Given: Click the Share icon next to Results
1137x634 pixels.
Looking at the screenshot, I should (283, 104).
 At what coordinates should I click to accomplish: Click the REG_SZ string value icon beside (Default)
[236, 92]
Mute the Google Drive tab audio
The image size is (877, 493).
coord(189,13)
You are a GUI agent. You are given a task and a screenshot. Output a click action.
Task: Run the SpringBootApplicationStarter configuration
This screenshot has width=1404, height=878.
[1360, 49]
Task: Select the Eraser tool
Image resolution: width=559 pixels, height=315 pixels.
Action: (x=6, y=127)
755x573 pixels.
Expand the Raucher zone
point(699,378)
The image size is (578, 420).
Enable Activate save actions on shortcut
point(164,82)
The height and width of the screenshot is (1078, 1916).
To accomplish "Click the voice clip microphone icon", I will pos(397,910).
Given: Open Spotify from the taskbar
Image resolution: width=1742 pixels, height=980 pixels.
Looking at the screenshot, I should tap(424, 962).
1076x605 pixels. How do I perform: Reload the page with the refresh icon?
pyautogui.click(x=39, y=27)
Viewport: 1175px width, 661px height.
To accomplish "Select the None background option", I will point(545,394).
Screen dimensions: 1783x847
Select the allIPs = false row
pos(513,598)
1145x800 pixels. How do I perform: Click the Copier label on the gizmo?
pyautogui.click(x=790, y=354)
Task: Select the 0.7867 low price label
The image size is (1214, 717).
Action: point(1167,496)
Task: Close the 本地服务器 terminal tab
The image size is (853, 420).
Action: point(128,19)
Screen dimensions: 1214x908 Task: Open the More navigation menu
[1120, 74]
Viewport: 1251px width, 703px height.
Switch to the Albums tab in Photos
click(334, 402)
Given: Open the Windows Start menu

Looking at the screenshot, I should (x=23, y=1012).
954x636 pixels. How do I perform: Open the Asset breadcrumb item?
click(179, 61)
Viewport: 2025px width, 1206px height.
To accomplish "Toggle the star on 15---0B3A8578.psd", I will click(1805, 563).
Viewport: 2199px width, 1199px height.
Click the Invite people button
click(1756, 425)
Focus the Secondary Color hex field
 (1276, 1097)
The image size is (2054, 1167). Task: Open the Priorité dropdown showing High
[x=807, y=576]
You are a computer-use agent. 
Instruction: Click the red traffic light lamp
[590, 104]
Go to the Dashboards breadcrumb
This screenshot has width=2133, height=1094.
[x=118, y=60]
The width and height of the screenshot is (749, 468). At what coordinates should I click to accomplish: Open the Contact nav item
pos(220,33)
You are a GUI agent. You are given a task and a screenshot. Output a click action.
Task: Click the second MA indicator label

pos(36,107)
======
What the task asks
Copy out, from the listing above, every line that contains the string "Viewport".

Worked solution
Viewport: 1175px width, 661px height.
Viewport: 1251px width, 703px height.
Viewport: 2025px width, 1206px height.
Viewport: 2199px width, 1199px height.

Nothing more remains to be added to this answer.